It has come to my attention that my dream of being able to write at a pace that would keep up with amount of data I am taking in is both overwhelming and impossible.

My brain works on stories and tries to tie things together.  I tend to sit on a story for a long time.  Remember when I told you I once spent two years working on a chuck box and most of that was planning?  Well, I caught myself trying to write stories in my head with out actually writing anything.  This way of thinking has turned my thoughts into a jumbled mess.

In the past 60 days of traveling I have not written nearly enough.  I need to be getting more out of my head.  Thus, I have decided to change the way my blog works for me.

This blog is for the folks interested in following our journey through my eyes and folks wanting to know what it may be like to travel the world with wife and kids.  I have discovered it needs to be for me first and foremost because my memory is crap.

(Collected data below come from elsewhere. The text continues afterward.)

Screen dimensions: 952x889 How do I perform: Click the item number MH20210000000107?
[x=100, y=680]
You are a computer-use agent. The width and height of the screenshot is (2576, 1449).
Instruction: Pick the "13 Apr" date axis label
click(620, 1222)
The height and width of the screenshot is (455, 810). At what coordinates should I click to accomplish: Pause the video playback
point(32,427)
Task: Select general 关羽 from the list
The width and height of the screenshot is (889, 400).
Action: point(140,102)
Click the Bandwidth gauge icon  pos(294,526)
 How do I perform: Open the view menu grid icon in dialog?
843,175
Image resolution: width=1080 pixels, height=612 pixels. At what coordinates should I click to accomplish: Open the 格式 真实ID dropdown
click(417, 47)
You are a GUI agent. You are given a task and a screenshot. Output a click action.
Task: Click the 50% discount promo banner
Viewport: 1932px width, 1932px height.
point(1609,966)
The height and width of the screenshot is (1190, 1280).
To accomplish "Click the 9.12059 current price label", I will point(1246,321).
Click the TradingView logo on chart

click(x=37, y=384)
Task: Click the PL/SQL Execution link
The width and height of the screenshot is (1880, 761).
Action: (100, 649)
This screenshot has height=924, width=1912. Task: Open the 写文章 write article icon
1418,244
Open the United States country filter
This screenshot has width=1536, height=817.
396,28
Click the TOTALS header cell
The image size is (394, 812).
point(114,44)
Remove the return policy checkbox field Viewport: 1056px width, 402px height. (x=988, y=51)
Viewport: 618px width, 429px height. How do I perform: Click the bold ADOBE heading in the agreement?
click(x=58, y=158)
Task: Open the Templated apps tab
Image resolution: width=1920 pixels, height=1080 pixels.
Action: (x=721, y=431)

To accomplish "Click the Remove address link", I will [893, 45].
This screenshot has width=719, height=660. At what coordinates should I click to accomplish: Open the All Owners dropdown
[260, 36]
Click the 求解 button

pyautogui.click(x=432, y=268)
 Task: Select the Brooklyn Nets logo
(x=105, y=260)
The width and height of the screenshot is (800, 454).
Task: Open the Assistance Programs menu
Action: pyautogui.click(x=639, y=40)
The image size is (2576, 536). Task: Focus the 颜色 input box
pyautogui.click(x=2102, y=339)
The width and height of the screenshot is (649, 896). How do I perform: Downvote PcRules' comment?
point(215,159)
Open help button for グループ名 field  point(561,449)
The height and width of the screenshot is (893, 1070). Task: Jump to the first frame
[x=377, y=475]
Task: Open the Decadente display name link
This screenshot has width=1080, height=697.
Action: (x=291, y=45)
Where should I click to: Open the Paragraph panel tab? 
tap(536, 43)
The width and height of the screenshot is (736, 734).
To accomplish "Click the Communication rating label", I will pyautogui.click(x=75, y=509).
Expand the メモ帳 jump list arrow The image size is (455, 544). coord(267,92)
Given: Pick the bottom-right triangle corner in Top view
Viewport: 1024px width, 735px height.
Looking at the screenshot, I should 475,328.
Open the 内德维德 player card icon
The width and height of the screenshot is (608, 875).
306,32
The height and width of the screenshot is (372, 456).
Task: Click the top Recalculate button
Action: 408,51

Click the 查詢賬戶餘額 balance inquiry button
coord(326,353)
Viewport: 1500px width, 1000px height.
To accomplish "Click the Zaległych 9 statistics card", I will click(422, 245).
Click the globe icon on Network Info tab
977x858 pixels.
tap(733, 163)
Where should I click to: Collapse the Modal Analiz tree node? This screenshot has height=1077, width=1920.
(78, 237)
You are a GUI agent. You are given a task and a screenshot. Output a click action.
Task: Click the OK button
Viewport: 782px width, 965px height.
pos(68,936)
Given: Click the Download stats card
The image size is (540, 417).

I have notebooks of what I see, hear, and experience on our travels.  These notes are not pretty.  They don’t say more than a few words about a topic or subject.  I wouldn’t want anyone to try to decipher what I had jotted down in the back of a bouncing car.  Future blog posts will contain some of these ramblings.

Please think of this as more of a journal from now on or until I change my mind again.  The information I’m trying to hold on to is too great.  If I don’t log it, it will escape me.

This is still my photos and all that.  I’m just looking to increase the posted information.  I may, from time to time, surprise you with longer stories with more depth.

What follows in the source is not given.